Posted by Larry Doyle on July 10, 2009 4:50 PM |

Quiet, clean, effective organizations don’t need major advertising campaigns. Their professionalism and demeanor speak volumes.

Why does FINRA feel it needs to now advertise aggressively? As any individual knows, the best form of advertisement is word of mouth. If FINRA, and its parent organizations, had performed over the years, they would not now be in the position of having to spend a dime on advertisements.

Against that backdrop, President Obama is throwing around some heavy artillery on the financial regulatory front. I feel strongly that we do not merely need some new weapons, but much more so new generals and a new financial regulatory structure overall.

Bloomberg highlights, Obama Seeks Power for SEC to Prohibit Wall Street Pay Practices:

The Treasury Department today sent Congress legislation that would let the SEC ban “sales practices, conflicts of interest and compensation schemes” deemed harmful to investors. The measure authorizes the agency to remove individuals who violate rules from all aspects of the industry, rather than just a specific segment such as selling securities or managing money.

Who is charged with protecting investors? FINRA.  If FINRA had been performing, would new legislation even be necessary? No way. Rather than new legislation, how about we have a new regulatory body that is not funded by Wall Street firms. Dissolve FINRA and restructure it.

Bloomberg continues:

President Barack Obama’s SEC proposal is part of the overhaul of financial regulations in response to the worst economic crisis since the Great Depression. Lawmakers have vilified securities firms for selling investors unsuitable products and basing pay on how many transactions bankers execute without regard to whether deals succeed in the long term.

Unsuitable products? None more unsuitable and fraudulently distributed than our favorite, that being Auction-Rate Securities.  Last we checked there are still thousands of investors with approximately $165 BILLION ARS frozen.  Dissolve FINRA and restructure the regulatory oversight of Wall Street.  Expose all the firms involved in the ARS fraud, including FINRA itself!!

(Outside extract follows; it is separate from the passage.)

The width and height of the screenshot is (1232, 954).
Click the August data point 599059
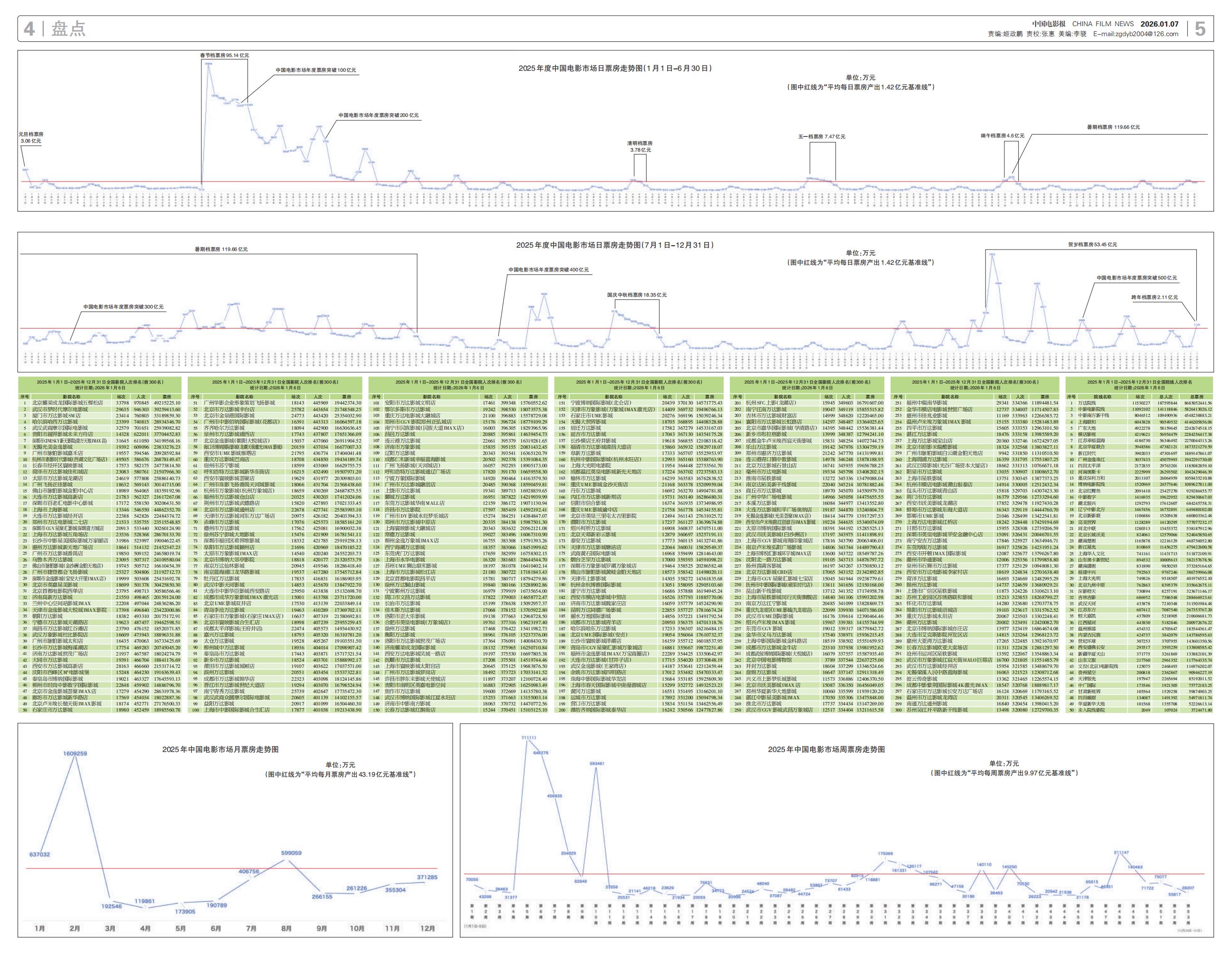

Bloomberg addresses another hot topic:

The plan targets mandatory arbitration agreements, granting the SEC power to prohibit them in contracts consumers sign with brokers, investment advisers and those who sell municipal bonds. Mandatory arbitration bars customers from suing financial professionals in court.

Who is charged with overseeing arbitration? You guessed it…FINRA. If  all these problems exist within the space FINRA is charged with overseeing, perhaps the problem is as much the overseer as those overseen. Sense on Cents feels strongly that without implementing a dramatic structural change of FINRA, we will largely run in place.

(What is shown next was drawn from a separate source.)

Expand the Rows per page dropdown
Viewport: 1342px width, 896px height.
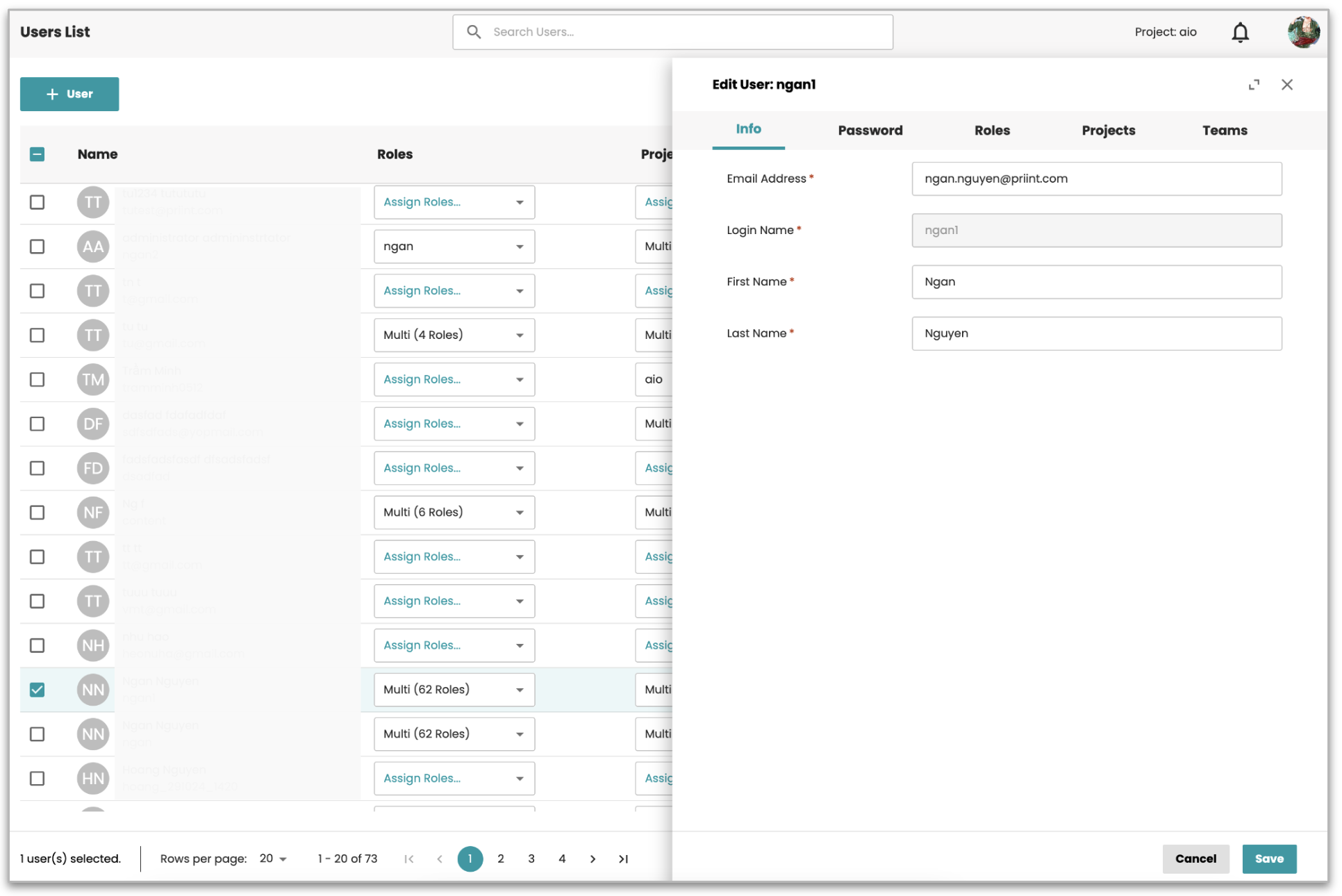273,859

Bloomberg finishes by reporting:

The measure gives the SEC authority to reward whistle blowers who give the agency tips about those violating all securities laws. The SEC currently has power to pay individuals who provide the agency with tips on insider-trading violations.

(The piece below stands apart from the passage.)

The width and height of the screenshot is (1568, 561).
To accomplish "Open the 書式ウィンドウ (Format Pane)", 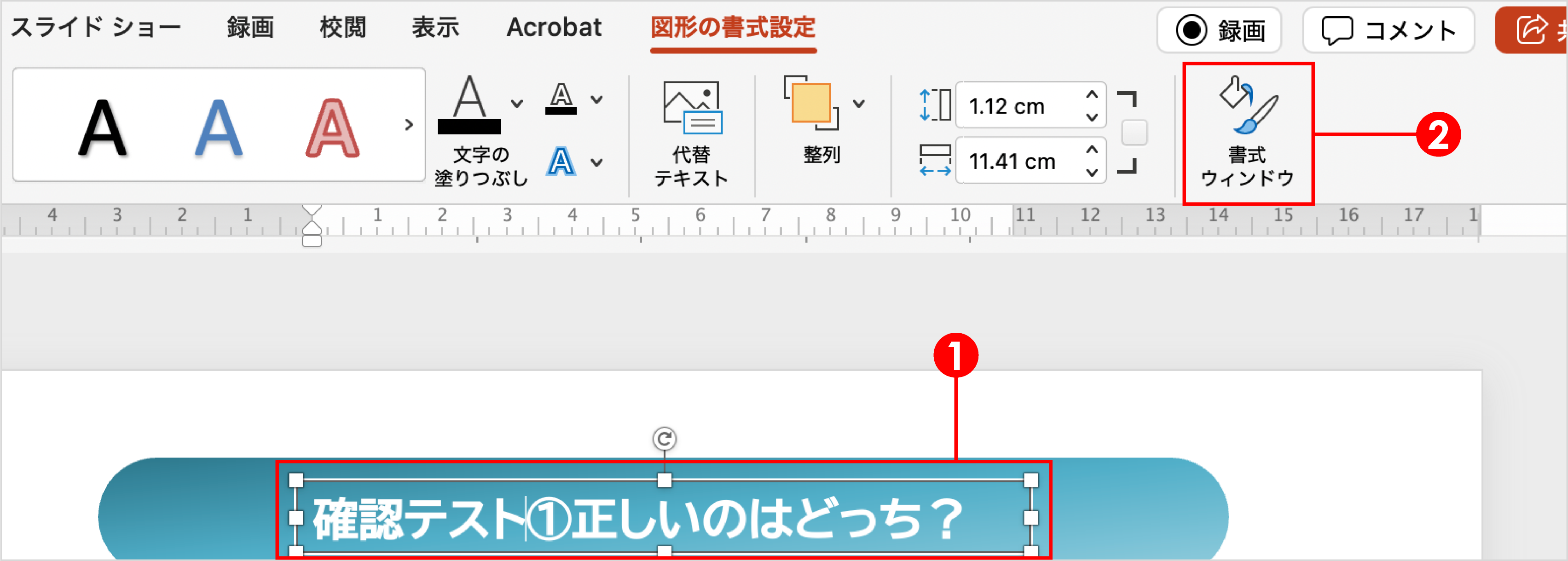I will coord(1247,128).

Retroactively, the SEC should find some manner for rewarding Harry Markopolos for displaying the guts and integrity in pursuing the Madoff scam.

In regard to the ARS scam, perhaps the SEC could send a strong signal to ARS investors by compelling FINRA to release all the details on the sale of its $647 million ARS position in Spring 2007.  If the powers that be at the SEC are unaware of FINRA’s liquidation of ARS, just ask their boss Mary Schapiro, who came from FINRA.

For what it is worth, the SEC still has not responded to my communication with them addressing all these topics.

While Barack, Turbo-Tim, and team want to arm the SEC and in turn FINRA with new tools to cleanse the system, they may want to start by checking  the dirty laundry within FINRA itself.